Start of Information

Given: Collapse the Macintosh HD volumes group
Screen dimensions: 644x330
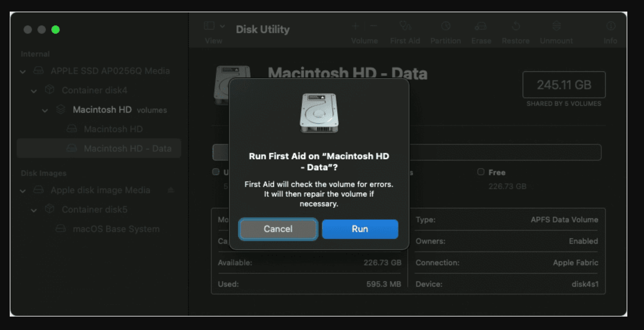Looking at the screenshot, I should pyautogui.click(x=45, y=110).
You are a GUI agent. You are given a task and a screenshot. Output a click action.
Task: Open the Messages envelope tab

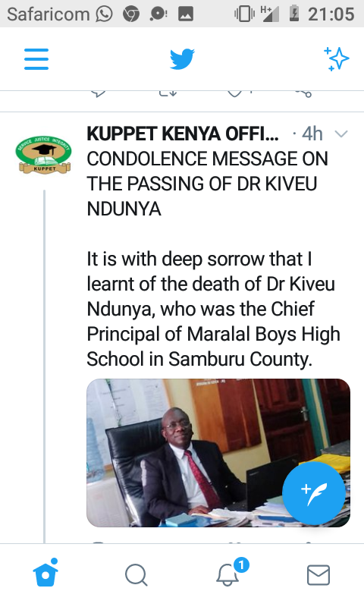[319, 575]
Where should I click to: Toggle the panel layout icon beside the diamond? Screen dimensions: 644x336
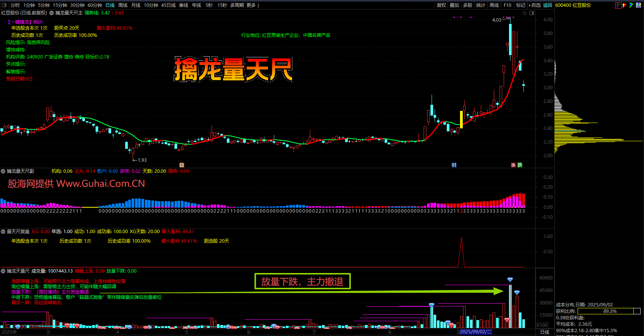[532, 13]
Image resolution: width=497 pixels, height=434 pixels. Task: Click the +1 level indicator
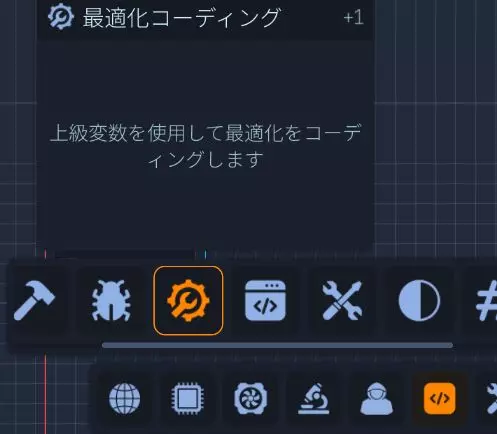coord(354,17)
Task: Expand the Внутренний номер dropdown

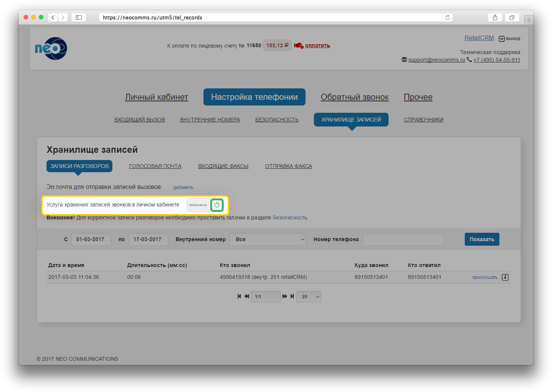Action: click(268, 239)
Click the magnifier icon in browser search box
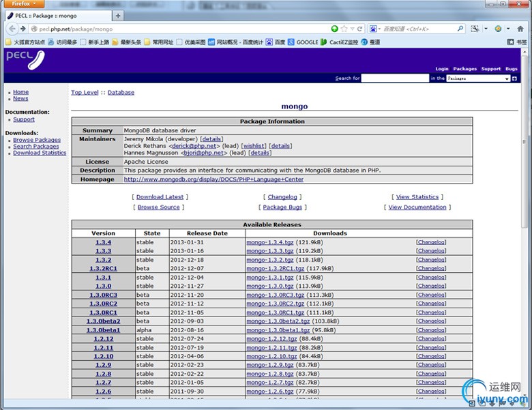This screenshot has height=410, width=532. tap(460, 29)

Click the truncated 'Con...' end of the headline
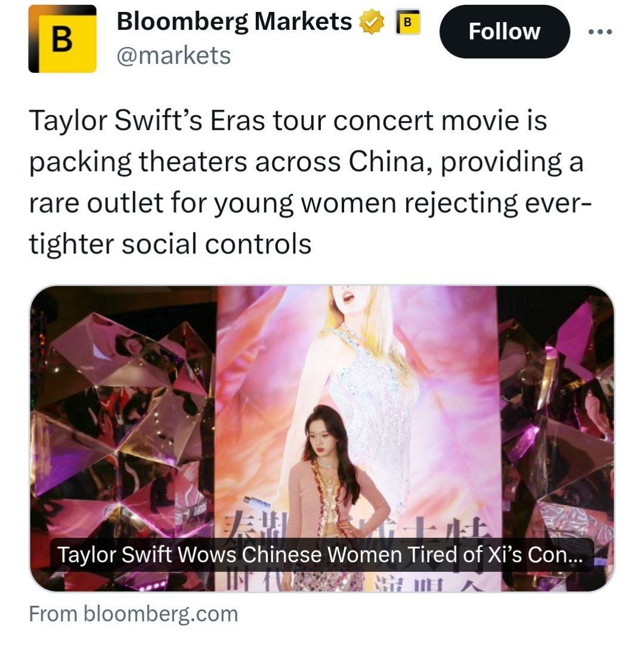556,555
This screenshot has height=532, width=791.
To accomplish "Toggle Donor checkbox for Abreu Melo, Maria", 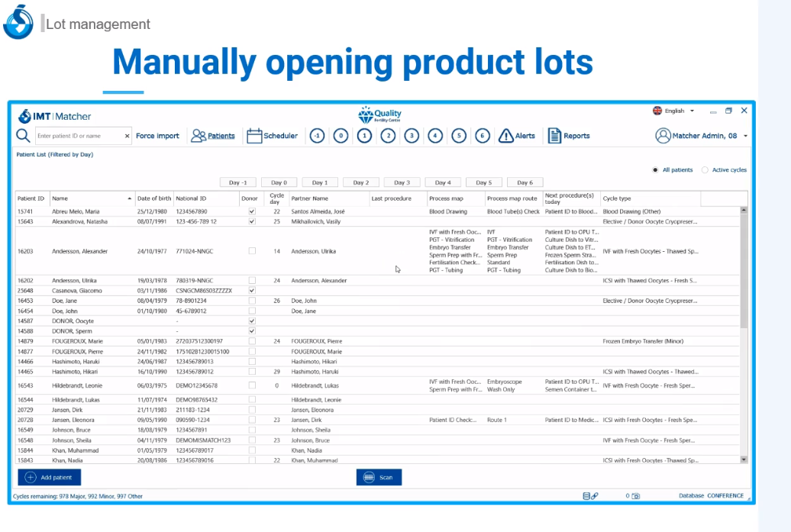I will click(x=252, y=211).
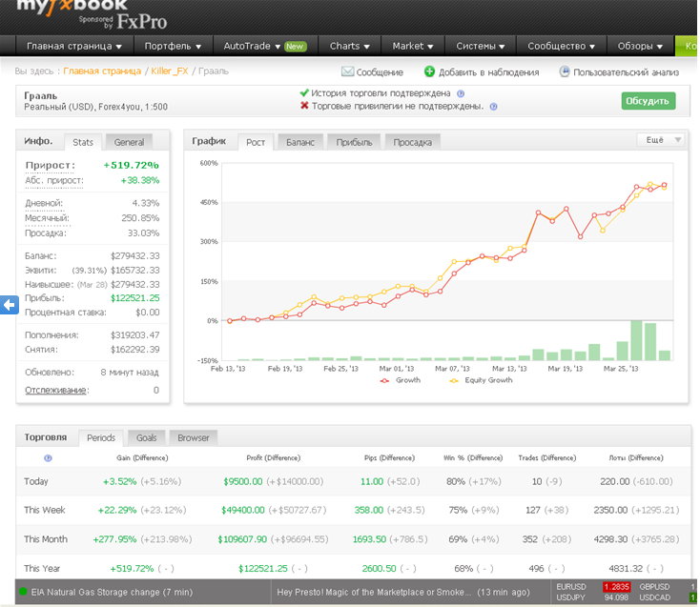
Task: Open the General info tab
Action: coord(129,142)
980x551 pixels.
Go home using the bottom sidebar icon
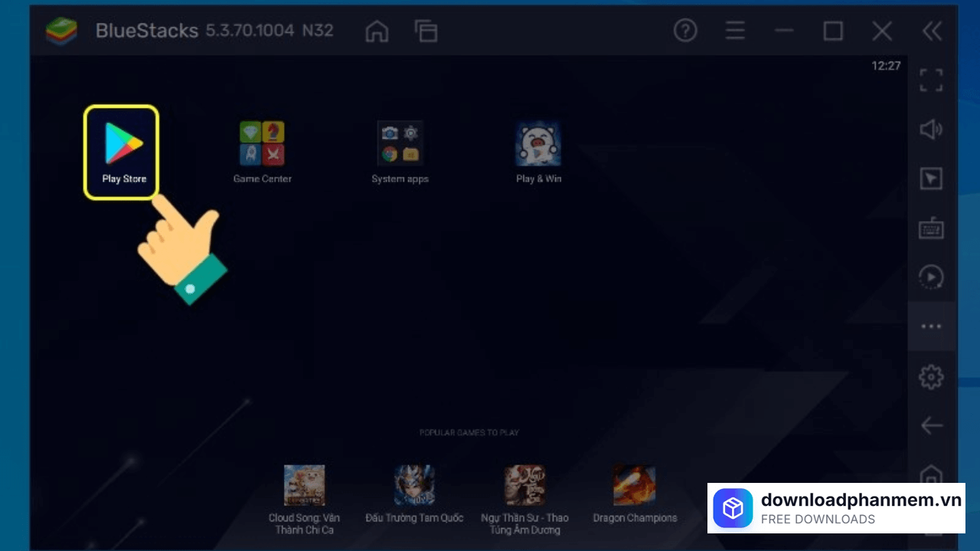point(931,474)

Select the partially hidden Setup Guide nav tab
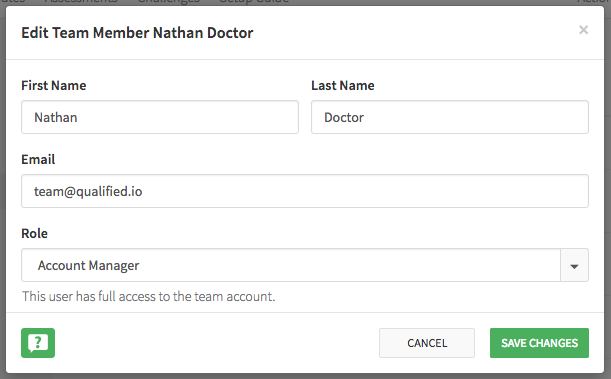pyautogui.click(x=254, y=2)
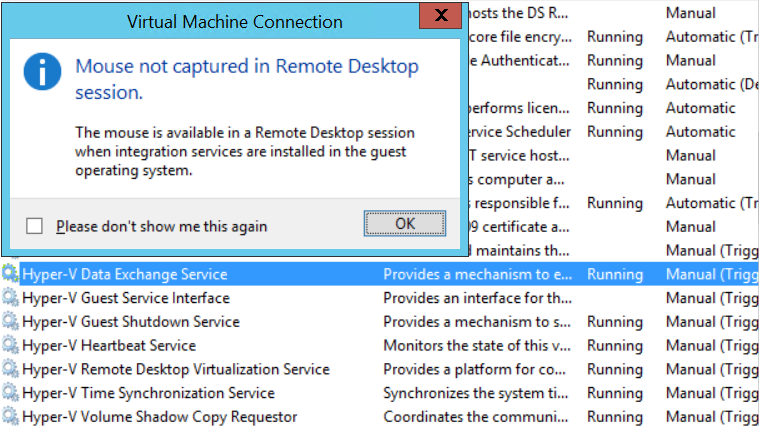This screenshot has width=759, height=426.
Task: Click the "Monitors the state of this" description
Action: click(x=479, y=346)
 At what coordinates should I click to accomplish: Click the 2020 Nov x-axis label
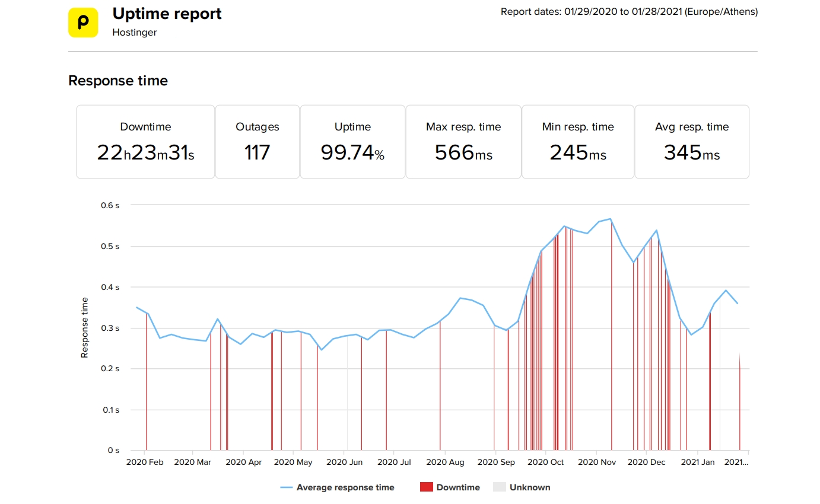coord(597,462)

End of Information
Start of Information

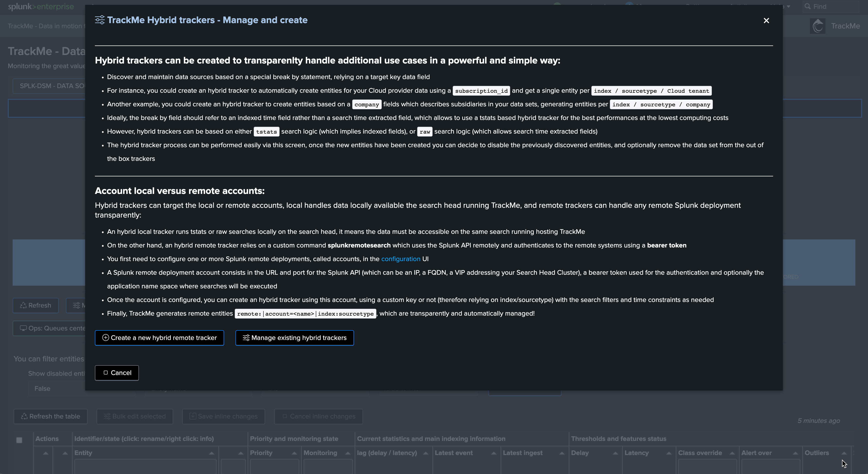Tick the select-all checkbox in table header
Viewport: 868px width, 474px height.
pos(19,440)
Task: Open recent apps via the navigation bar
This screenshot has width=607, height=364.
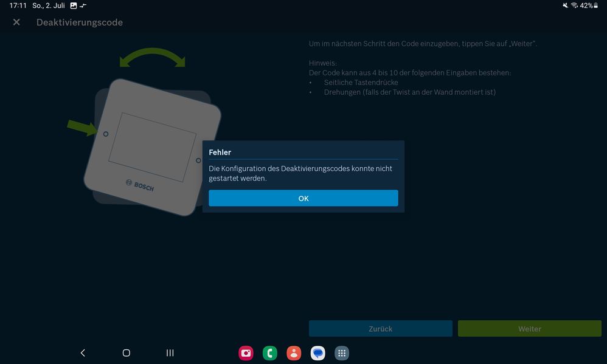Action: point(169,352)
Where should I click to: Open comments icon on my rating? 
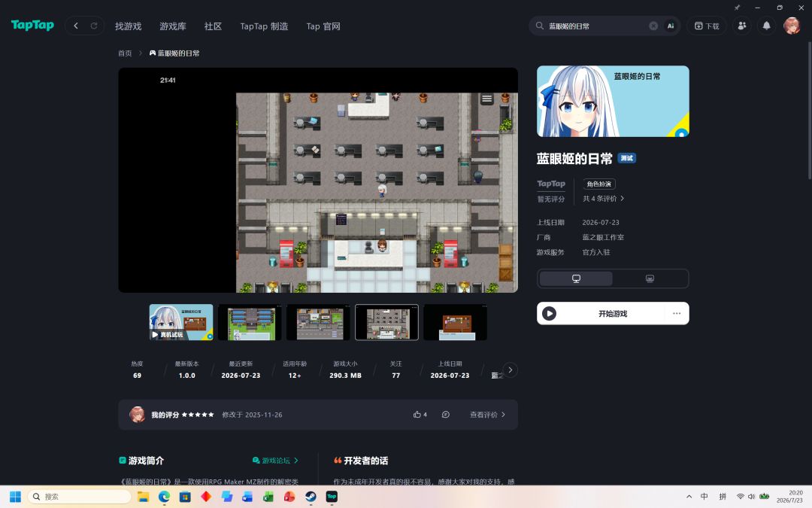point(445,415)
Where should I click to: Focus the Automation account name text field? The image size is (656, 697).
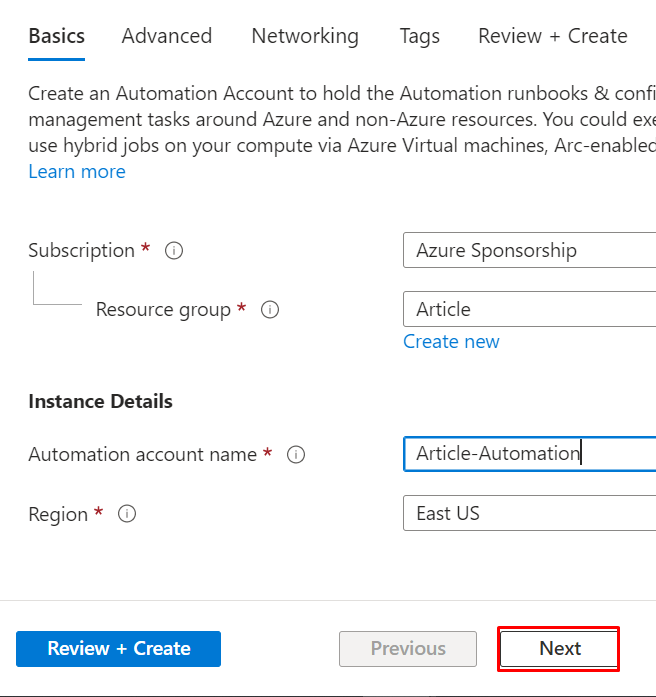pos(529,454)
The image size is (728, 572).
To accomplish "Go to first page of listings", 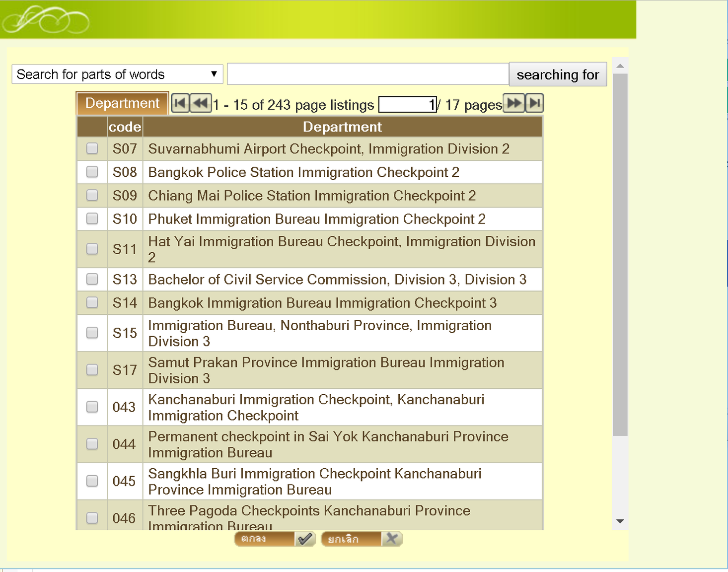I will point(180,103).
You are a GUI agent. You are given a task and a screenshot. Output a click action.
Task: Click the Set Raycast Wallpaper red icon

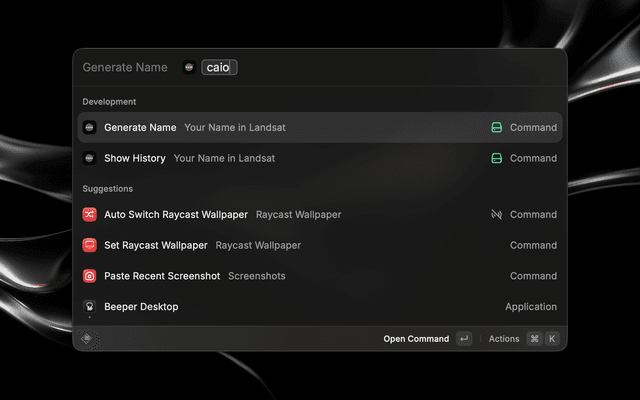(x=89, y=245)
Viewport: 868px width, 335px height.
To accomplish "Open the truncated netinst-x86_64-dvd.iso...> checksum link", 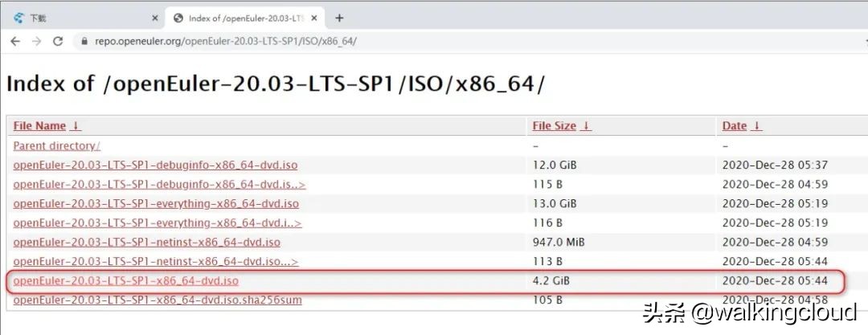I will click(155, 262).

End of Information

## Task brief
Please output, exactly as written, the lines above from the one holding "This screenshot has width=607, height=364." through the one holding "The image size is (728, 572).", both included, with the pictures omitted.

## Result
This screenshot has width=607, height=364.
Action: point(169,352)
Where should I click to: Open comments icon on my rating? 
point(445,415)
Where should I click to: Focus the Automation account name text field? The image size is (656, 697).
pos(529,454)
The image size is (728, 572).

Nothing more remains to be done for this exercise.